**** QUOTED PASSAGE ****

# [Wet Thumb Forum]-Latest Updates 2 footer



## Liquid (Nov 19, 2004)

Here's the link, sorry didn't know how to post pic directly;

http://www.petfrd.com/pp/showgallery.php?ppuser=120&cat=500

Hoping the glosso will cover up the front, growing kinda of slower than expected









[This message was edited by Liquid on Thu July 17 2003 at 02:03 AM.]


----------



## Liquid (Nov 19, 2004)

Here's the link, sorry didn't know how to post pic directly;

http://www.petfrd.com/pp/showgallery.php?ppuser=120&cat=500

Hoping the glosso will cover up the front, growing kinda of slower than expected









[This message was edited by Liquid on Thu July 17 2003 at 02:03 AM.]


----------



## taslixado (Feb 29, 2004)

hello!

simply beautifull........
it looks like takashi amano setups!

André Daniel Nóbrega

hello from Portugal


----------



## António Vitor1 (Feb 2, 2003)

I prefer your style... amano is good but...
I prefer your style...









[This message was edited by António Vitor on Thu July 17 2003 at 03:13 AM.]


----------



## ckll (Jun 20, 2003)

Hey Liquid (Fei Miao),

Your Limnophila is doing great! Mine's still very green. Yeah, we met at the CCK fish shop..


----------



## Wheeler (Feb 8, 2004)

Holy cow, Liquid-- Very nice. Once that glosso gets grown in it'll be *perfect*.

Nice job.

What are the dimensions of that tank? 60x45x45?

Best wishes,
John Wheeler


----------



## Guest (Jul 20, 2003)

Very nice tank indeed. Great job









Join as at www.njas.net


----------



## Liquid (Nov 19, 2004)

Thankyou for the compliments Guys! Amano is the "GURU" in aquascaping, His tanks are the reason I'm into planted.







His works show that it's possible to have small but nice planted tanks.

My Tank dimension: 60x30x45

ckll--Nice meeting you, how's your tank getting on?

[This message was edited by Liquid on Sun July 20 2003 at 09:27 PM.]

[This message was edited by Liquid on Sun July 20 2003 at 09:29 PM.]


----------



## ckll (Jun 20, 2003)

Nice meeting you too!

Tank was in a mess with algae .. tore it down and re-scaped .. and took your suggestion that under-dose on fertilization is better than over-dose .. So far so good!


----------



## Liquid (Nov 19, 2004)

..the September 2003









the tanks as it is now 01/01/2004... battling BBA on the glosso lawn...










Wishing all at AB *A HAPPY AND HEALTHY NEW YEAR*

[This message was edited by Liquid on Thu January 01 2004 at 07:52 PM.]


----------



## Guest (Jan 2, 2004)

Looks beautiful.

I think 2nd picture was taken w/ proper white balance so Lotus looks like its supposed to, compare to 1st picture.

I'm not sure if I would use _Echinodorus "rubin"_ ? in this aquascape, especially in the location you chose.

Great choice of fish.

-------------
Regards,
Jay Luto


----------



## Liquid (Nov 19, 2004)

Thanks Jay, It's actually Echinodorus "oriental". Yes, It does looks out of place. Probably will rip it out when I decide to redo the front.


----------



## Liquid (Nov 19, 2004)

Any tips on getting rid the BBA, I trimmed off as much as I can, did a water change, pump up the CO2...

[This message was edited by Liquid on Thu January 01 2004 at 11:42 PM.]


----------

**** DATA TO USE ****

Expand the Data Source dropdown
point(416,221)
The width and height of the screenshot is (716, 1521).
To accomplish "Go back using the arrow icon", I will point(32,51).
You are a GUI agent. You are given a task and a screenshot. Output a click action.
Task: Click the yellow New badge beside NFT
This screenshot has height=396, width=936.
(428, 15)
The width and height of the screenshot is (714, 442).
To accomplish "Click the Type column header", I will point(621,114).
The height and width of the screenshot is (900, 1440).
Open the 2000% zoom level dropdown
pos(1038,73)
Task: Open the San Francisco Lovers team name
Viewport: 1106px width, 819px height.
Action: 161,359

****

SHORT EXERCISE 1
In the aquarium forum thread, what dimensions does Liquid give for the tank?
SHORT EXERCISE 2
Reproduce the lines of the listing verbatim, from the line containing "The width and height of the screenshot is (716, 1521)." through the last line of the listing, including both ends.
The aquarium forum thread and the listing are unrelated to each other.

EXERCISE RESULT 1
60x30x45

EXERCISE RESULT 2
The width and height of the screenshot is (716, 1521).
To accomplish "Go back using the arrow icon", I will point(32,51).
You are a GUI agent. You are given a task and a screenshot. Output a click action.
Task: Click the yellow New badge beside NFT
This screenshot has height=396, width=936.
(428, 15)
The width and height of the screenshot is (714, 442).
To accomplish "Click the Type column header", I will point(621,114).
The height and width of the screenshot is (900, 1440).
Open the 2000% zoom level dropdown
pos(1038,73)
Task: Open the San Francisco Lovers team name
Viewport: 1106px width, 819px height.
Action: 161,359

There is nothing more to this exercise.